- Задание: Выведите все приведённые ниже записи слово в слово, ничего в них не меняя.
....
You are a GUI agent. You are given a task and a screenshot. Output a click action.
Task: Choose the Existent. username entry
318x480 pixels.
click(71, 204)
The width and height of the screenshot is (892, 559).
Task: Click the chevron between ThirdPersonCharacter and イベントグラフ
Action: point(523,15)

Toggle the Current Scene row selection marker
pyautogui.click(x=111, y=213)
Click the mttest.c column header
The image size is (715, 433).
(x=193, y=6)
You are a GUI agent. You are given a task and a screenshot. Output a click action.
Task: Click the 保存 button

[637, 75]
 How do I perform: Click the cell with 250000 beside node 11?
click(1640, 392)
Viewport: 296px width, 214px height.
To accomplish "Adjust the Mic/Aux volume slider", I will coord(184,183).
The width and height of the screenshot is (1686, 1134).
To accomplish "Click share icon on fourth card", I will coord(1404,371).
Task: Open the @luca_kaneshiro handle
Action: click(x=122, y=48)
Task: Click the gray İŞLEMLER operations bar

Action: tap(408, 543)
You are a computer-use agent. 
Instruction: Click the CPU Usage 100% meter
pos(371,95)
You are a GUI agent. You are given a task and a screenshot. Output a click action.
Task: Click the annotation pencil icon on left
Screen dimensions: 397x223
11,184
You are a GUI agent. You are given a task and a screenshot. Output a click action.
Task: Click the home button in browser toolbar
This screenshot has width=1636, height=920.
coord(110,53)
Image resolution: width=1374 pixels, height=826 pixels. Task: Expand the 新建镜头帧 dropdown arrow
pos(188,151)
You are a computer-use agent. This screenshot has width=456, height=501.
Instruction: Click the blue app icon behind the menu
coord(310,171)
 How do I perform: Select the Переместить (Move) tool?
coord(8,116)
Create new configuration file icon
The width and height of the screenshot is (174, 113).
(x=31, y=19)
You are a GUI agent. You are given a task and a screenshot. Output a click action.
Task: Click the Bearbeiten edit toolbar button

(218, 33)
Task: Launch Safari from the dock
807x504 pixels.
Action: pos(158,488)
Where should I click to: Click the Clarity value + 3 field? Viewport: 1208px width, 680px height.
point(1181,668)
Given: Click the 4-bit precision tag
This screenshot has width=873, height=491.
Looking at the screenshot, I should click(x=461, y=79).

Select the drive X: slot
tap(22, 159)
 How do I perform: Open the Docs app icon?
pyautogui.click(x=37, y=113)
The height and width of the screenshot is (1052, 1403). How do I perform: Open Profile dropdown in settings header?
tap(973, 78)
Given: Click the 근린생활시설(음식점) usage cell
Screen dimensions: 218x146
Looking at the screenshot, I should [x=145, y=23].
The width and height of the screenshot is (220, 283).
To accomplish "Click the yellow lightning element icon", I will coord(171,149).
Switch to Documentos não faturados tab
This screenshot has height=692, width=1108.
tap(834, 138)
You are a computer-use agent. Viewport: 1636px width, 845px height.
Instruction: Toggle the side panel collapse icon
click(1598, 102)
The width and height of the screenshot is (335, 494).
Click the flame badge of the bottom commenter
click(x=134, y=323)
....
- Выполненное задание:
You are a GUI agent. You are given a task and a screenshot. Output a click action.
Task: Choose the Existent. username entry
318x480 pixels.
click(71, 204)
The width and height of the screenshot is (892, 559).
Task: Click the chevron between ThirdPersonCharacter and イベントグラフ
Action: point(523,15)

Toggle the Current Scene row selection marker
pyautogui.click(x=111, y=213)
Click the mttest.c column header
The image size is (715, 433).
(x=193, y=6)
You are a GUI agent. You are given a task and a screenshot. Output a click action.
Task: Click the 保存 button

[637, 75]
 How do I perform: Click the cell with 250000 beside node 11?
click(1640, 392)
Viewport: 296px width, 214px height.
To accomplish "Adjust the Mic/Aux volume slider", I will coord(184,183).
The width and height of the screenshot is (1686, 1134).
To accomplish "Click share icon on fourth card", I will coord(1404,371).
Task: Open the @luca_kaneshiro handle
Action: click(x=122, y=48)
Task: Click the gray İŞLEMLER operations bar

Action: tap(408, 543)
You are a computer-use agent. 
Instruction: Click the CPU Usage 100% meter
pos(371,95)
You are a GUI agent. You are given a task and a screenshot. Output a click action.
Task: Click the annotation pencil icon on left
Screen dimensions: 397x223
11,184
You are a GUI agent. You are given a task and a screenshot. Output a click action.
Task: Click the home button in browser toolbar
This screenshot has width=1636, height=920.
coord(110,53)
Image resolution: width=1374 pixels, height=826 pixels. Task: Expand the 新建镜头帧 dropdown arrow
pos(188,151)
You are a computer-use agent. This screenshot has width=456, height=501.
Instruction: Click the blue app icon behind the menu
coord(310,171)
 How do I perform: Select the Переместить (Move) tool?
coord(8,116)
Create new configuration file icon
The width and height of the screenshot is (174, 113).
(x=31, y=19)
You are a GUI agent. You are given a task and a screenshot. Output a click action.
Task: Click the Bearbeiten edit toolbar button

(218, 33)
Task: Launch Safari from the dock
807x504 pixels.
Action: pos(158,488)
Where should I click to: Click the Clarity value + 3 field? Viewport: 1208px width, 680px height.
point(1181,668)
Given: Click the 4-bit precision tag
This screenshot has width=873, height=491.
Looking at the screenshot, I should click(x=461, y=79).

Select the drive X: slot
tap(22, 159)
 How do I perform: Open the Docs app icon?
pyautogui.click(x=37, y=113)
The height and width of the screenshot is (1052, 1403). How do I perform: Open Profile dropdown in settings header?
tap(973, 78)
Given: Click the 근린생활시설(음식점) usage cell
Screen dimensions: 218x146
Looking at the screenshot, I should [x=145, y=23].
The width and height of the screenshot is (220, 283).
To accomplish "Click the yellow lightning element icon", I will coord(171,149).
Switch to Documentos não faturados tab
This screenshot has height=692, width=1108.
tap(834, 138)
You are a computer-use agent. Viewport: 1636px width, 845px height.
Instruction: Toggle the side panel collapse icon
click(1598, 102)
The width and height of the screenshot is (335, 494).
Click the flame badge of the bottom commenter
click(x=134, y=323)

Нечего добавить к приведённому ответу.